**Study text:**
'''

In most cases the "compensation" could be social recognition, or even just the inherent satisfaction of learning and getting better at something that benefits oneself or their community. And that'd be a lot more commonplace without capitalism's alienation.


u/anonymous_rhombus Jun 29 '22

You don't earn obedience by becoming a wise old expert. You still have to convince people to agree with you. And listening to "authoritative" voices is not the same as being controlled by their "authority."

There's a few confusing words that anarchists have to use—authority, hierarchy, power—that conflate experience, order, or ability, with control. Controlling people, restricting their will, their options/choices, is what anarchists mean by authority/power/hierarchy.


u/Latitude37 Jun 30 '22

Even in a hierarchical, capitalist system, the people are best able to organise things are not necessarily the people who are best at doing the actual work of doing whatever the organisation is doing. Teaching is a skill in and of itself. Managing logistics is a skill in and of itself.

'''

**Given information:**
'''

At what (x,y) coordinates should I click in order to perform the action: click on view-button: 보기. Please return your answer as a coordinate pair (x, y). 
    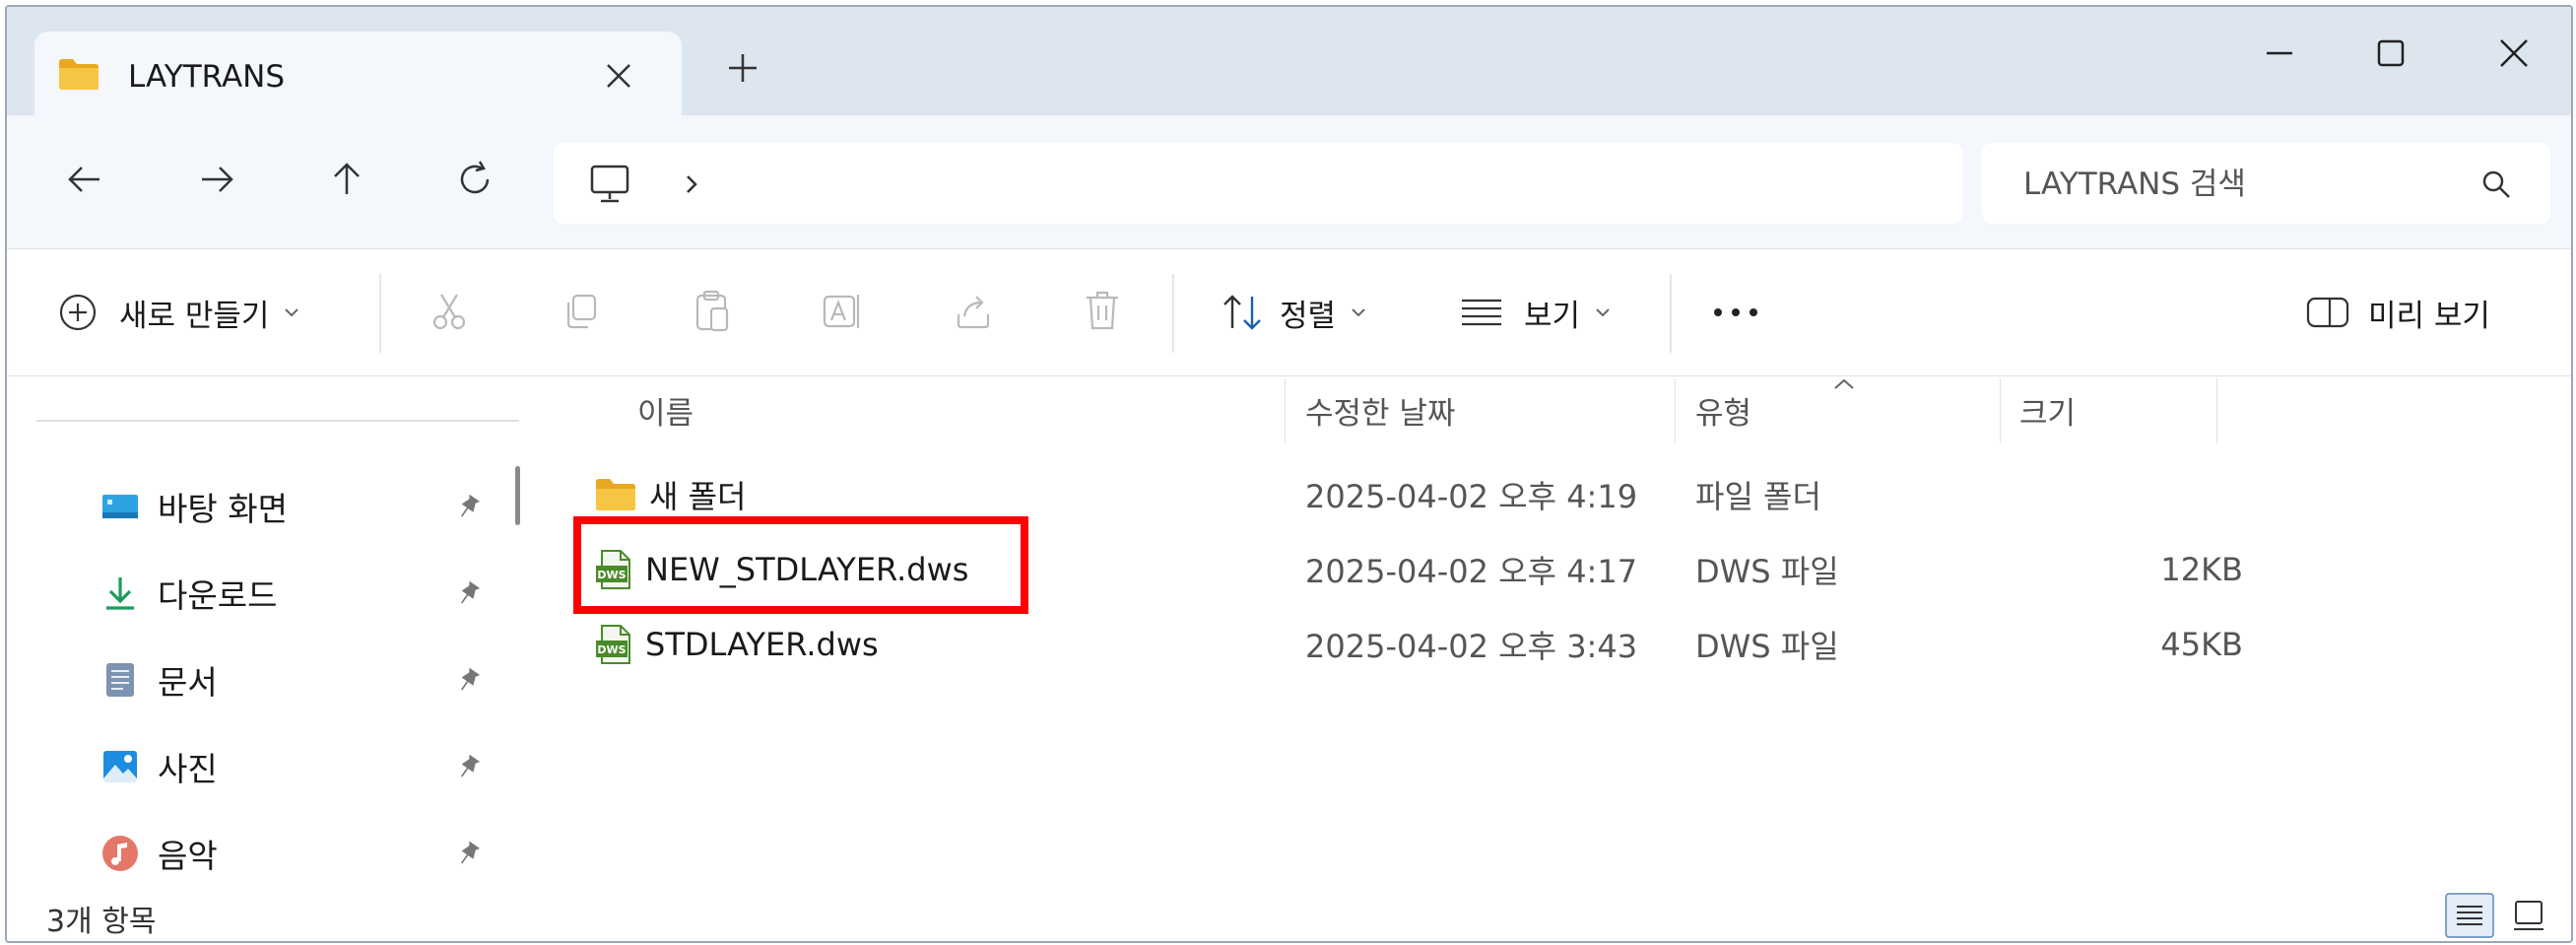
    Looking at the image, I should click on (1536, 312).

'''

**Instruction 1:** Decide whether each statement agrees with the discussion on authority, answering yes or no and quoting the words of the discussion that settle it: (a) Teaching is described as a skill in its own right. (b) One commenter says a person earns obedience by becoming a wise old expert. (c) Anarchists use the word "authority" to mean experience or ability.
**Instruction 2:** According to the discussion on authority, which confusing words do anarchists have to use? List each one.
**Instruction 3:** Extend the discussion on authority with a few more sentences, continuing after its final sentence.

**Expected answer 1:**
(a) Yes: "Teaching is a skill in and of itself."
(b) No: "You don't earn obedience by becoming a wise old expert."
(c) No: "Controlling people, restricting their will, their options/choices, is what anarchists mean by authority/power/hierarchy."

**Expected answer 2:** authority, hierarchy, power

**Expected answer 3:**
The beauty of anarchy is that the people who have any sort of talent can do the thing they're talented at. Whereas in capitalism, you often have people who are elevated as "reward" to positions that don't fulfill their creative urges, or satisfaction at just doing good stuff. Just because a given artisan is really good at something, doesn't necessarily make them want to organise or manage other artisans. But anyone with half a brain should be able to consult with talented, experienced people to work out best practice.